A l’issu de ces travaux, il sera intéressant de déterminer si les éléments cellulaires impliqués qui auront été mis en évidence lors d’une exposition aux ETR sont spécifiques à un ETR ou impliqués pour lutter contre une exposition à n’importe quel ETR ou à des mélanges d’ETR. On pourra aussi s’interroger sur leur rôle dans le cas d’expositions à des ETR en présence d’autres métaux que ceux de la famille des ETR et également dans le cas d’expositions en présence de composés organiques. Ce dernier point sera d’un intérêt particulier puisqu’il alimente la notion de chimio-sensibilisant qui suggère qu’un composé présent à une concentration non toxique puisse impacter la toxicité d’un autre composé s’ils sont tous les deux pris en charge par le même système d’efflux membranaire (Bard, 2000).
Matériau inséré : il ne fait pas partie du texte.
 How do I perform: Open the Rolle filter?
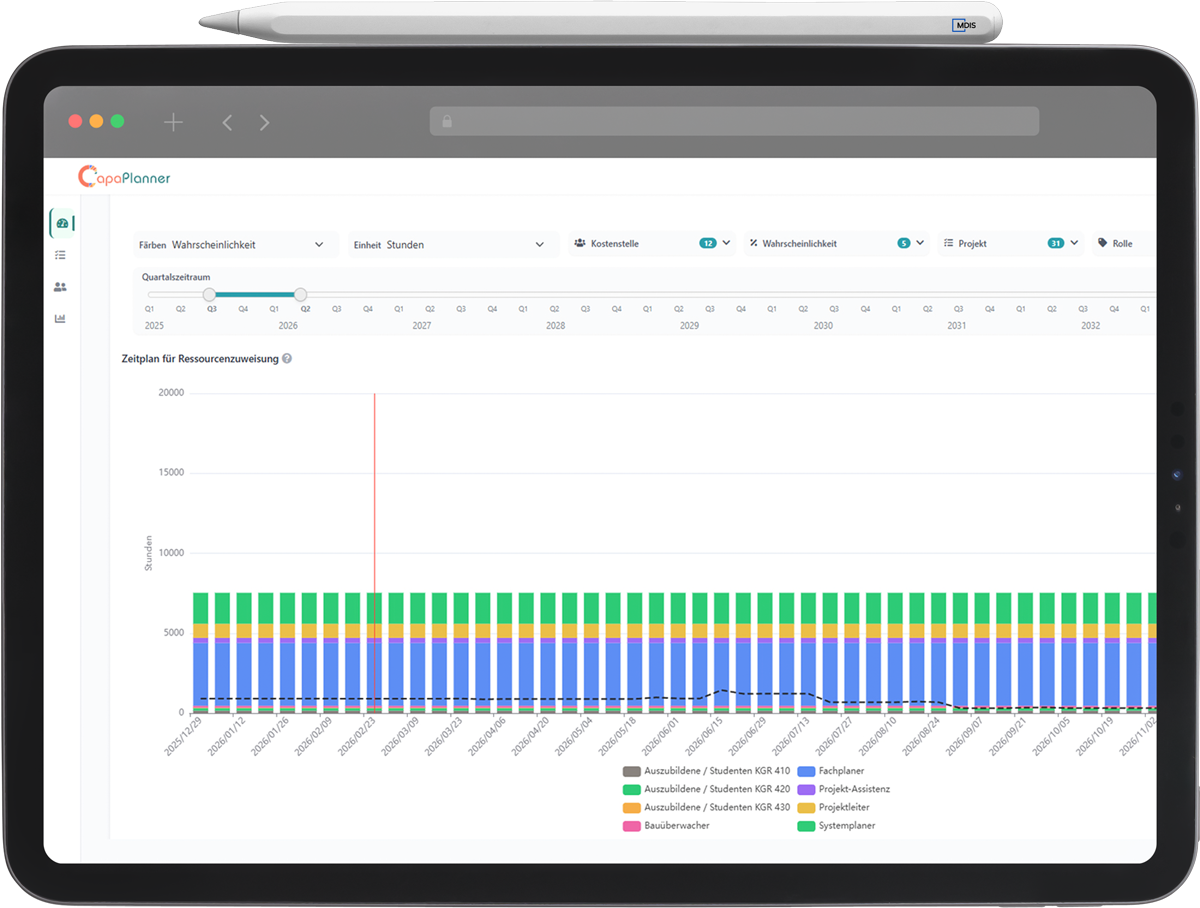(1122, 243)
Le développement d’une lignée résistante pourra être un outil de choix pour approfondir les études mécanistiques lors d’expositions aux métaux. Il sera bien sûr envisageable d’utiliser le protocole mis en place pour établir la lignée résistante afin de d’essayer de développer d’autres lignes résistantes à d’autres types de métaux.
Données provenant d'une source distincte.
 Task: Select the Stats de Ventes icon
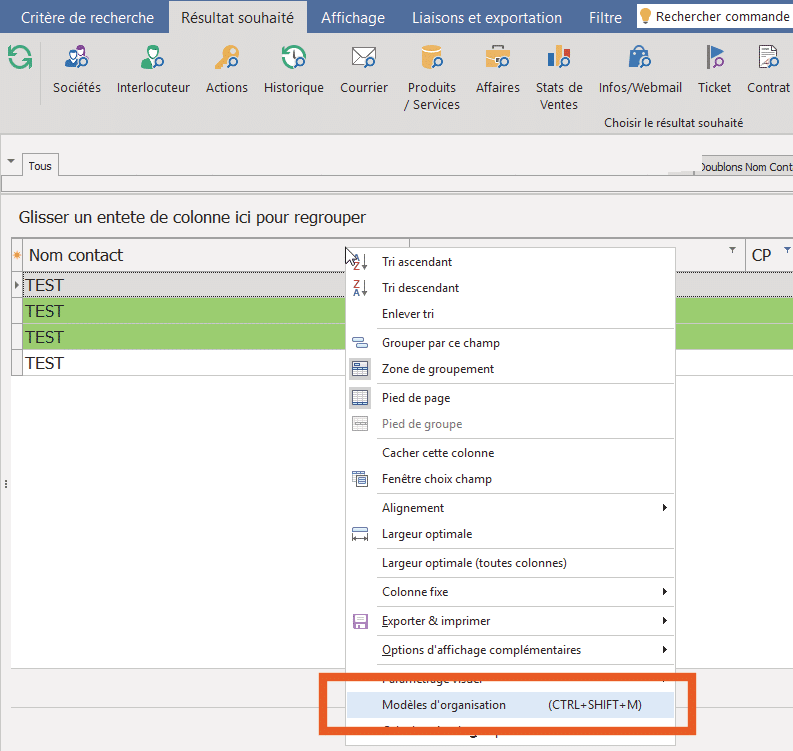point(559,58)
Il sera également intéressant d’évaluer si les mécanismes mis en évidence sont impliqués suite à une exposition aux ETR dans d’autres lignées cellulaires (lignées cellulaires de poissons ou d’autres organismes dulçaquicoles).

Enfin il conviendra d’étudier le comportement des mécanismes d’intérêts identifiés à l’échelle de l’organisme et dans un premier temps, particulièrement sur des élevages de poissons zèbres. Il s’agira alors de comparer les réponses biochimiques observées sur les lignées cellulaires avec celles obtenues dans des cellules de tissus similaires prélevés sur des organismes entiers.